**Exercise inputs**
▽

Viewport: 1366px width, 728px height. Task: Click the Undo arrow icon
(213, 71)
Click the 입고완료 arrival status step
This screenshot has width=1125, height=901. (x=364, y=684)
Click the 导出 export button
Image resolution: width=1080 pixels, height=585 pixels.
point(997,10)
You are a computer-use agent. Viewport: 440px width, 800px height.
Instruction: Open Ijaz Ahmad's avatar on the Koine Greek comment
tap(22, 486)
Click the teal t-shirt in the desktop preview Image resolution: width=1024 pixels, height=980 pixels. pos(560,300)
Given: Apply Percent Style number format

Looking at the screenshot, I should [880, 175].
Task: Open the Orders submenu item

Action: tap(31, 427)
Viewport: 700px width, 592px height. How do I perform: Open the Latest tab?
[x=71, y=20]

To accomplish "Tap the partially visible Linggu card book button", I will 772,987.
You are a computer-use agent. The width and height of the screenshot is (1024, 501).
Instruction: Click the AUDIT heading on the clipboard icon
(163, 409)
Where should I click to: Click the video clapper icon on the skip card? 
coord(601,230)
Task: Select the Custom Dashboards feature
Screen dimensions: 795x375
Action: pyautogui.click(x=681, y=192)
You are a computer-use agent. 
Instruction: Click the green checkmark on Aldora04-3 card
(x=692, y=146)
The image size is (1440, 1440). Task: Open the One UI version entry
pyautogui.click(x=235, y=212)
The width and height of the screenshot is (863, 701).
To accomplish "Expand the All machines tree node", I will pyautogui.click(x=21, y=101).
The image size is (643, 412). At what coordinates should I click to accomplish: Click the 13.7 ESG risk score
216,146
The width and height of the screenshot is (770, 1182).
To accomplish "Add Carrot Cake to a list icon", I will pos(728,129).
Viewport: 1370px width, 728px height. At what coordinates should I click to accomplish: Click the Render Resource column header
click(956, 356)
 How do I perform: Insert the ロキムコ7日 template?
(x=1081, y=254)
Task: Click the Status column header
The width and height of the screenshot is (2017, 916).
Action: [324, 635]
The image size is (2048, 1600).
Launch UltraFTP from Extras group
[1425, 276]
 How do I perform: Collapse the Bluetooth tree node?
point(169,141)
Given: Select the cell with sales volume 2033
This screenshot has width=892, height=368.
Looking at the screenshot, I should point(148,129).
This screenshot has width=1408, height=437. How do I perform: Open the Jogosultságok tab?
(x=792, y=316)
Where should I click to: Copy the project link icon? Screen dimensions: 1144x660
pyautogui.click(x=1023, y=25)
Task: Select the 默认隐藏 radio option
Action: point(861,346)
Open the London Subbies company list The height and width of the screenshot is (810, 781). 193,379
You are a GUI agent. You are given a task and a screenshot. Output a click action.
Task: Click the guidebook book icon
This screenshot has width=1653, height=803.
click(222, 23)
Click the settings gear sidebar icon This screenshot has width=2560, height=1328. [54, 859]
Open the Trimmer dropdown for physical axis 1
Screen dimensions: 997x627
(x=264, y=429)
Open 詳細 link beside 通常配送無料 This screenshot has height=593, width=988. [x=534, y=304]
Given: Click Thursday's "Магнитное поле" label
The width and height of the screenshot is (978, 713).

△

**Required work**
Could you return all of the data above unchanged, line for line?

**The result**
Viewport: 1366px width, 728px height. Task: Click the Undo arrow icon
(213, 71)
Click the 입고완료 arrival status step
This screenshot has width=1125, height=901. (x=364, y=684)
Click the 导出 export button
Image resolution: width=1080 pixels, height=585 pixels.
point(997,10)
You are a computer-use agent. Viewport: 440px width, 800px height.
Instruction: Open Ijaz Ahmad's avatar on the Koine Greek comment
tap(22, 486)
Click the teal t-shirt in the desktop preview Image resolution: width=1024 pixels, height=980 pixels. pos(560,300)
Given: Apply Percent Style number format

Looking at the screenshot, I should [880, 175].
Task: Open the Orders submenu item

Action: tap(31, 427)
Viewport: 700px width, 592px height. How do I perform: Open the Latest tab?
[x=71, y=20]

To accomplish "Tap the partially visible Linggu card book button", I will 772,987.
You are a computer-use agent. The width and height of the screenshot is (1024, 501).
Instruction: Click the AUDIT heading on the clipboard icon
(163, 409)
Where should I click to: Click the video clapper icon on the skip card? 
coord(601,230)
Task: Select the Custom Dashboards feature
Screen dimensions: 795x375
Action: pyautogui.click(x=681, y=192)
You are a computer-use agent. 
Instruction: Click the green checkmark on Aldora04-3 card
(x=692, y=146)
The image size is (1440, 1440). Task: Open the One UI version entry
pyautogui.click(x=235, y=212)
The width and height of the screenshot is (863, 701).
To accomplish "Expand the All machines tree node", I will pyautogui.click(x=21, y=101).
The image size is (643, 412). At what coordinates should I click to accomplish: Click the 13.7 ESG risk score
216,146
The width and height of the screenshot is (770, 1182).
To accomplish "Add Carrot Cake to a list icon", I will pos(728,129).
Viewport: 1370px width, 728px height. At what coordinates should I click to accomplish: Click the Render Resource column header
click(956, 356)
 How do I perform: Insert the ロキムコ7日 template?
(x=1081, y=254)
Task: Click the Status column header
The width and height of the screenshot is (2017, 916).
Action: [324, 635]
The image size is (2048, 1600).
Launch UltraFTP from Extras group
[1425, 276]
 How do I perform: Collapse the Bluetooth tree node?
point(169,141)
Given: Select the cell with sales volume 2033
This screenshot has width=892, height=368.
Looking at the screenshot, I should point(148,129).
This screenshot has width=1408, height=437. How do I perform: Open the Jogosultságok tab?
(x=792, y=316)
Where should I click to: Copy the project link icon? Screen dimensions: 1144x660
pyautogui.click(x=1023, y=25)
Task: Select the 默认隐藏 radio option
Action: point(861,346)
Open the London Subbies company list The height and width of the screenshot is (810, 781). 193,379
You are a GUI agent. You are given a task and a screenshot. Output a click action.
Task: Click the guidebook book icon
This screenshot has width=1653, height=803.
click(222, 23)
Click the settings gear sidebar icon This screenshot has width=2560, height=1328. [54, 859]
Open the Trimmer dropdown for physical axis 1
Screen dimensions: 997x627
(x=264, y=429)
Open 詳細 link beside 通常配送無料 This screenshot has height=593, width=988. [x=534, y=304]
Given: Click Thursday's "Магнитное поле" label
The width and height of the screenshot is (978, 713).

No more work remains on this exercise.